=== DATASET ===

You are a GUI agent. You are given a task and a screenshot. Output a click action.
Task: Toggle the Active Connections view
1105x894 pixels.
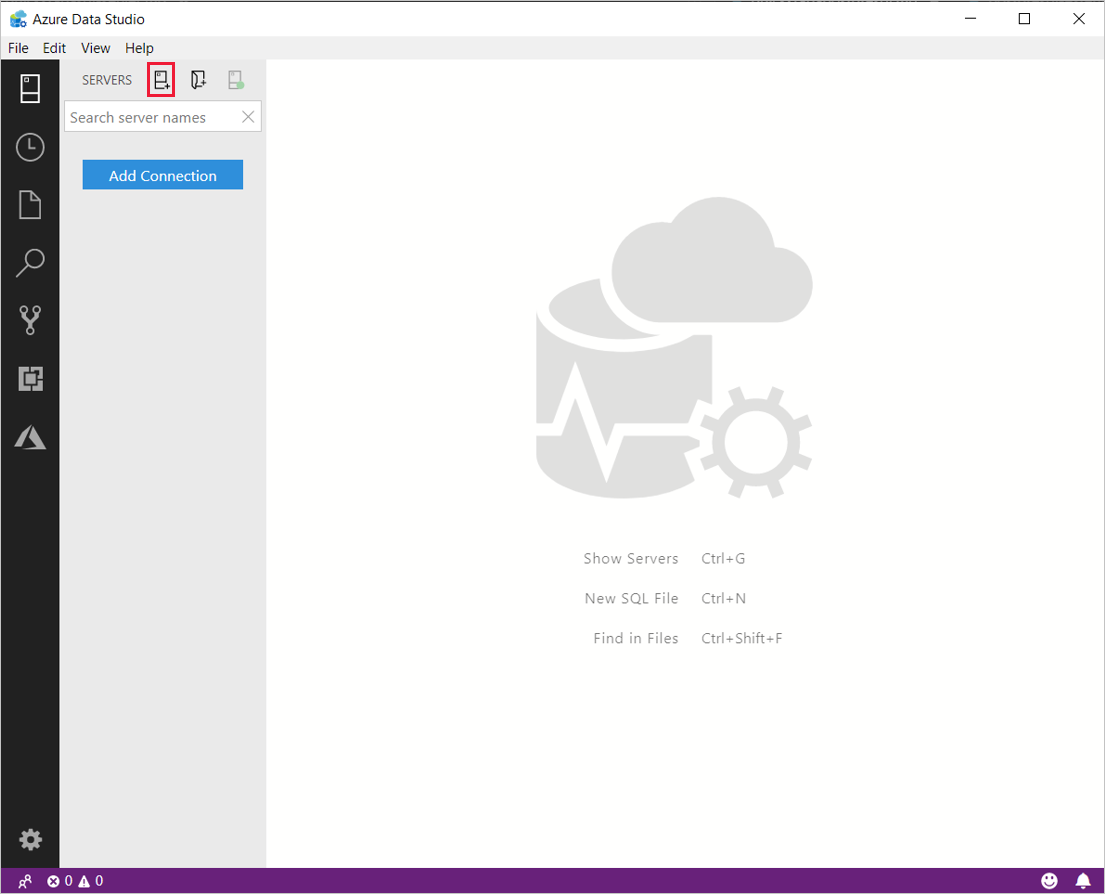(x=236, y=80)

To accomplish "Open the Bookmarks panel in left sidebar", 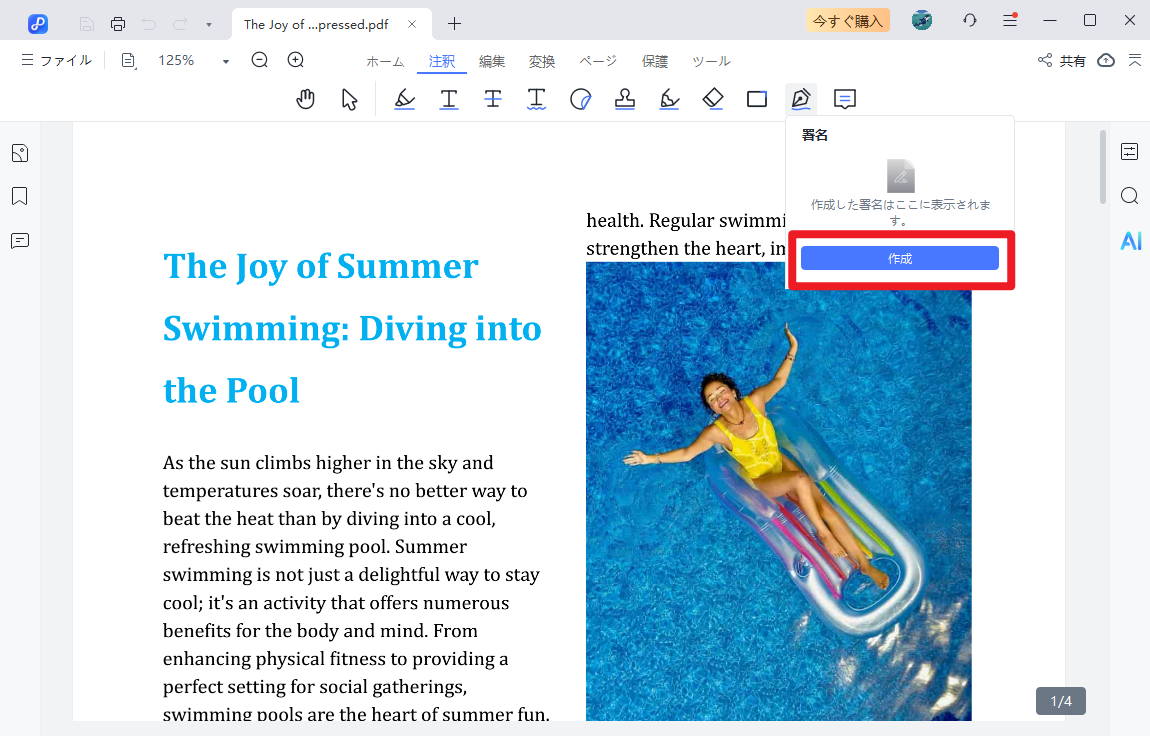I will click(20, 197).
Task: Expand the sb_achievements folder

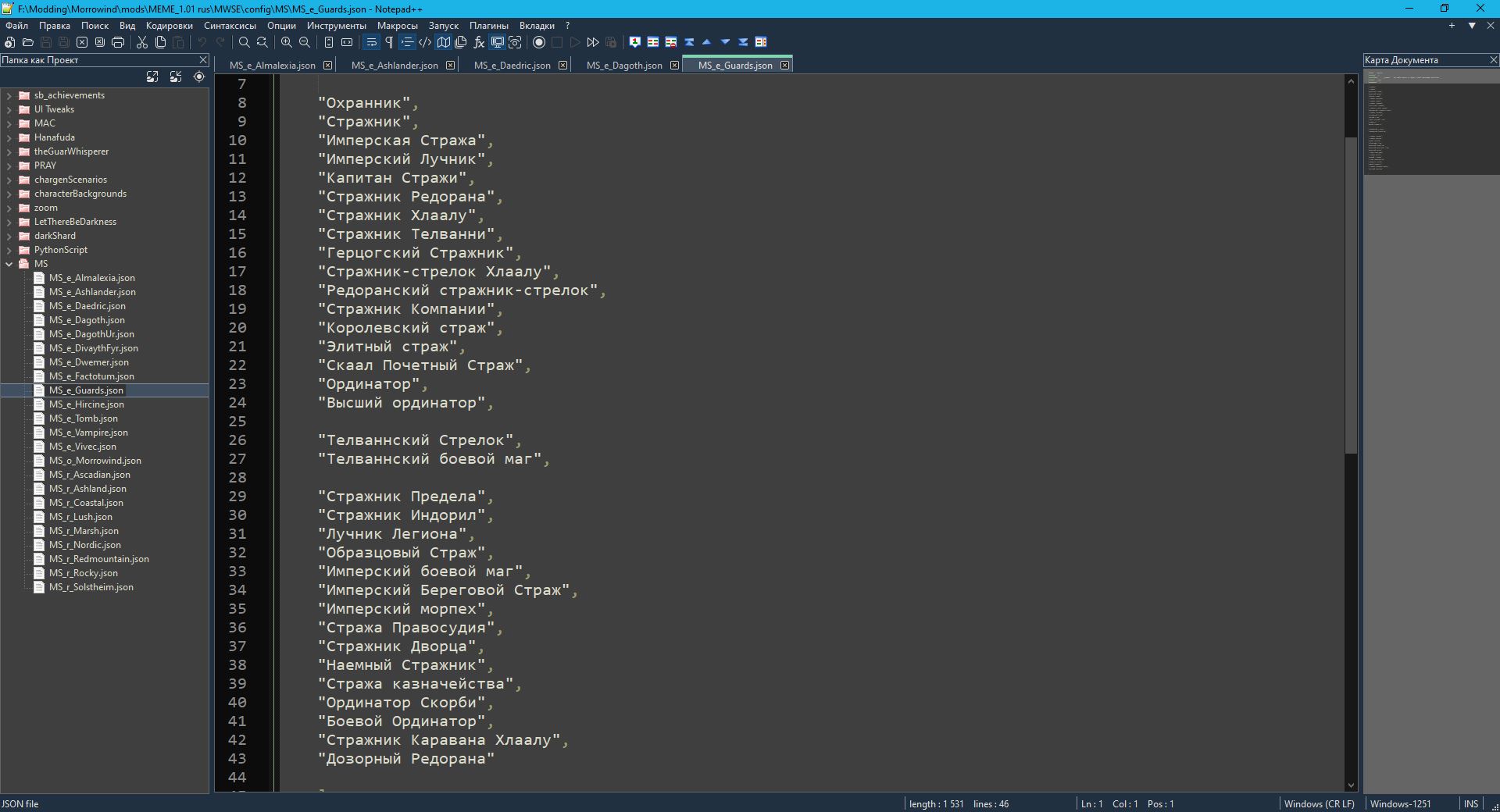Action: 9,95

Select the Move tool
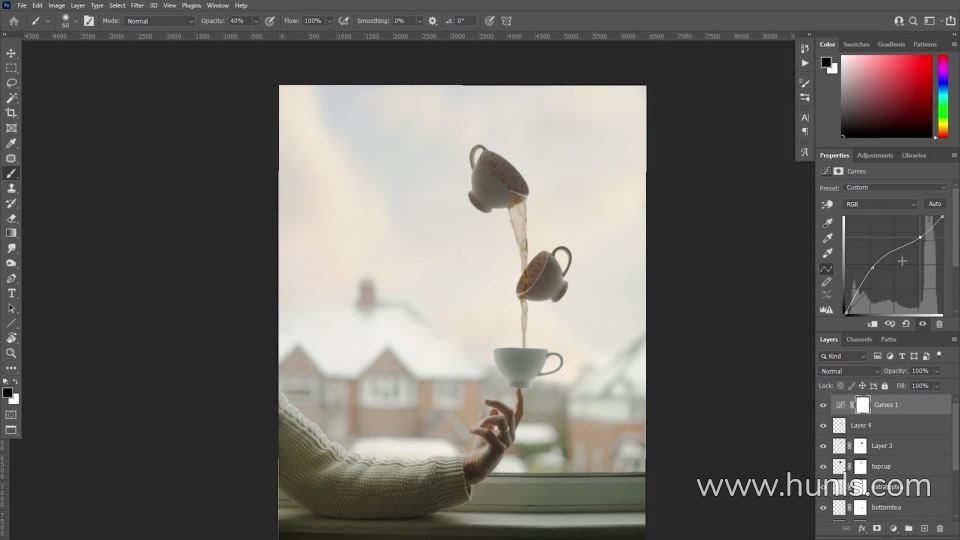[11, 53]
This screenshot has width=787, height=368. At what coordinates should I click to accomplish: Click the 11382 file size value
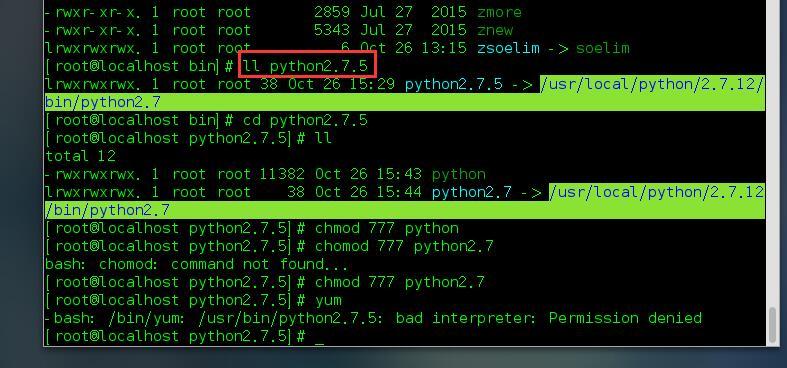coord(282,174)
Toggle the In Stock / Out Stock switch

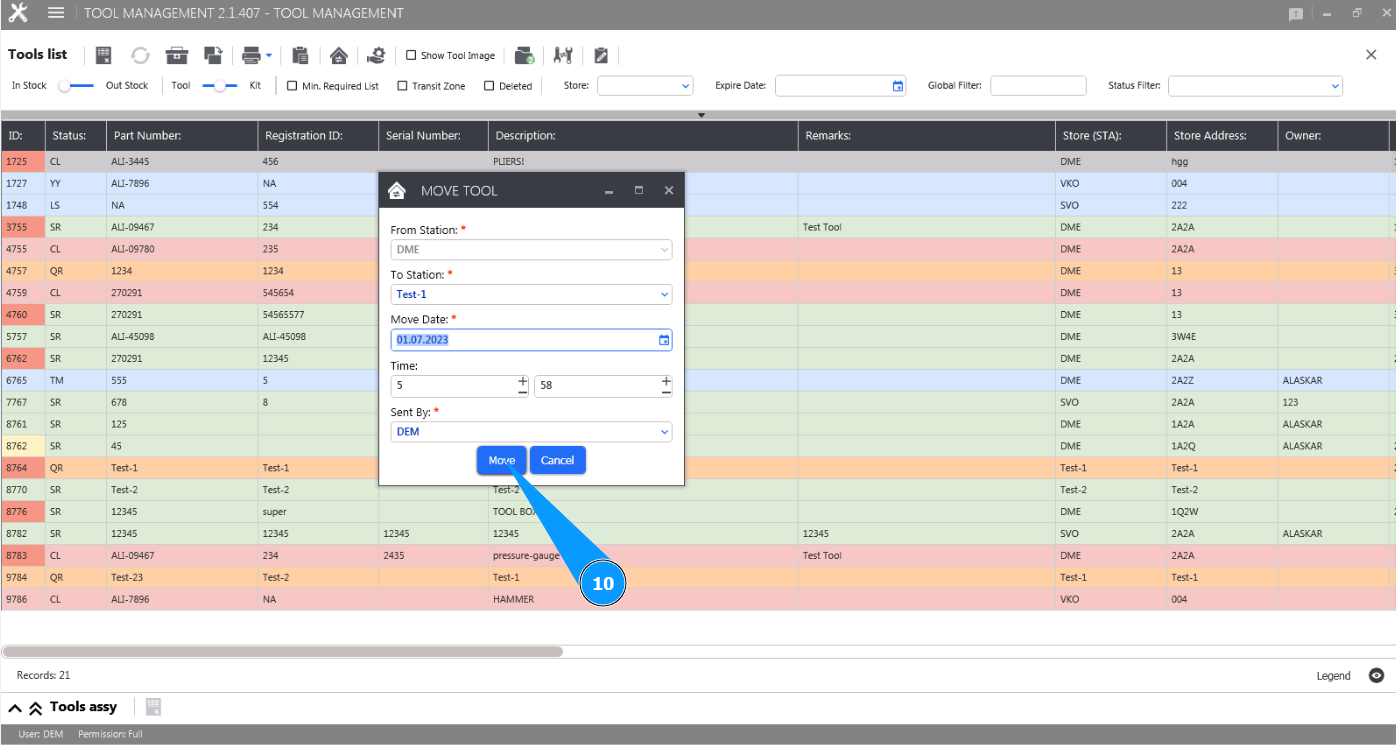(x=75, y=86)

===

YOUR INSTRUCTIONS:
Your task is to restate word for word the lines from the one containing "Select the Move tool" through the last line of the data, both ends included, with no pictures.

YOUR RESPONSE:
Select the Move tool
[11, 53]
This screenshot has width=787, height=368. At what coordinates should I click to accomplish: Click the 11382 file size value
coord(282,174)
Toggle the In Stock / Out Stock switch

(x=75, y=86)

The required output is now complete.